* _SOURCE_
---*---

Introduction au Vedanta
Cette révélation nous fait comprendre que le sommeil profond est un état sans états. Mais cet 'état de Soi', cette Conscience-Témoin, imperceptible par le biais de nos instruments individuels de perception, connu indirectement par inférence juste ou témoignage valide, n’est ni physique ni mental. Ce n’est ni ceci, ni cela. C’est donc un état ‘métaphysique’ et ‘métapsychique’. L’arrêt des fluctuations mentales, en état de ‘méditation’ profonde (samadhi), est nécessaire à sa découverte directe (à son dé-voilement immédiat). Ce dévoilement est capital pour comprendre la nature essentielle de l'être vivant, de l’être humain, de tous les êtres, de toutes les choses.
Cette découverte (dé-couverte) - libératrice de l’Ignorance - est nommée le ‘Quatrième état’
par la tradition vedantique.
A ce propos, voici ce que dit un texte vedantique anonyme daté du XIXème siècle :
" Si tu te demandes ce qu’est ta vraie nature, son nom est Turiya" qui signifie ‘le Quatrième’ (état).
Ce nom est approprié, il semble dire : ‘les trois états de ton expérience – veille, rêve et sommeil profond – te sont étrangers;
ton véritable état est le quatrième, qui est différent de ces trois-là’.
En supposant que ces trois états (veille, rêve et sommeil profond) forment ensemble un long rêve,
le quatrième représente le réveil mettant fin à ce rêve.
Ainsi, il est plus profond que le sommeil profond, et en même temps plus ‘éveillé’ que l’état de veille.
Ton véritable état est donc ce ‘quatrième’, se distinguant de tes états de veille, sommeil avec rêves, et sommeil profond.
Tu es cela uniquement.
Qu’est-ce que ce quatrième état ? Il est Connaissance, sans différenciation, étant pleine Conscience de Soi-même. "

---*---

* _ENREGISTREMENTS FOURNIS_
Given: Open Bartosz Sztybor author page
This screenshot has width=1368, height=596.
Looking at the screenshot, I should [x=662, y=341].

---*---

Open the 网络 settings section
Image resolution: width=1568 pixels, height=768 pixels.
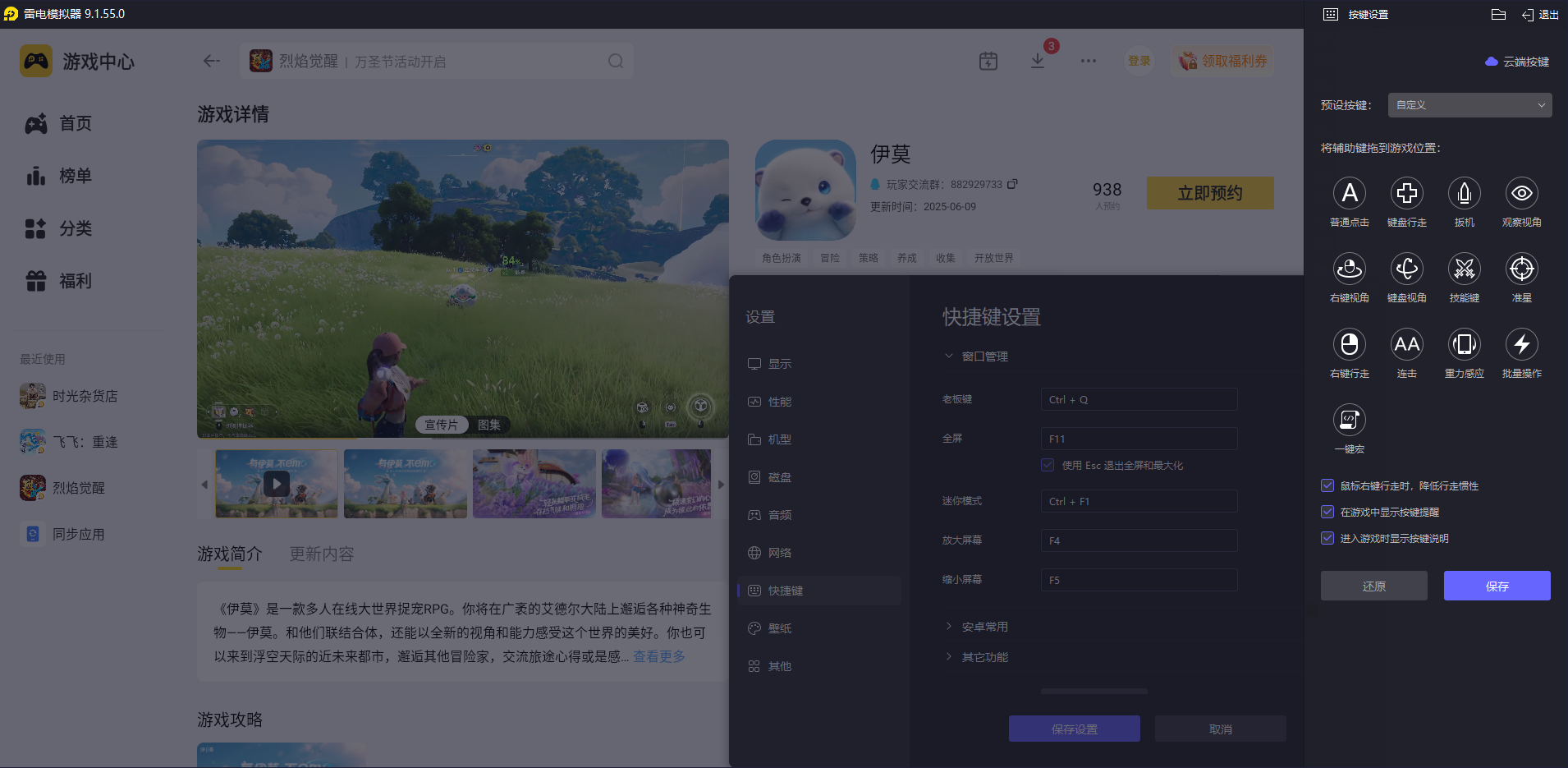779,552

---*---

* _LISTE DES TÂCHES_
1 – Recopiez tout le passage du texte sur le Vedanta qui va de « En supposant que » jusqu'à « fin à ce rêve. ».
2 – Écrivez la suite du texte d'introduction au Vedanta, à partir de l'endroit où il s'arrête.

* _RÉSULTATS DES TÂCHES_
1 –
En supposant que ces trois états (veille, rêve et sommeil profond) forment ensemble un long rêve,
le quatrième représente le réveil mettant fin à ce rêve.

2 –
[Extrait du livre Tout est Un (Ellam Onru) - Enseignement du Vedanta – Editions Nataraj]
En réalité, si cette distinction entre troisième et quatrième état a semblé utile à quelques instructeurs, elle n'est pas envisagée par Shankaracarya. Le sommeil profond est vraiment Conscience pure.
Comme j’ai essayé de le faire comprendre plus haut, et comme l’indique cet extrait si nous l’élucidons intelligemment, le sommeil profond n’est pas vraiment un quatrième état. C’est l’état Primordial. C’est le substratum des états passagers : veille, rêve et de toutes les manifestations quelles qu’elles soient.
Si l'on écarte le corps, les facultés sensorielles et mentales, il reste, en apparence, ce qui les révèle : le percevant, la conscience individualisée, l'ego. Mais, comme je l’ai abondamment expliqué, celui-ci n'est pas le vrai Soi.
L'ego, cette forme relative de soi-même, cet aspect ‘formel’ de la Conscience universelle, est limité. Ses connaissances et expériences sont partielles, incertaines, insatisfaisantes. Transitoire, changeant, il apparaît et disparaît sans cesse.
En revanche, le vrai Soi des êtres humains et de tous les êtres n’est limité par aucune forme, par aucun conditionnement. Il n’est ‘ni ceci, ni cela’. C’est ce qu’enseignent les Rishis (les Sages, révélateurs du Vedanta).
Le reflet d’un corps, n’est qu’une apparence de ce corps. Toutefois, bien que distinct de ce corps, il en est réellement inséparable. L’ego est comme une ombre. L’ombre n’existe pas sans la présence du Soleil. Elle est inséparable du Soleil. De même, l’ego, reflet apparent du Soi, est inséparable du Soi inconditionné, illimité.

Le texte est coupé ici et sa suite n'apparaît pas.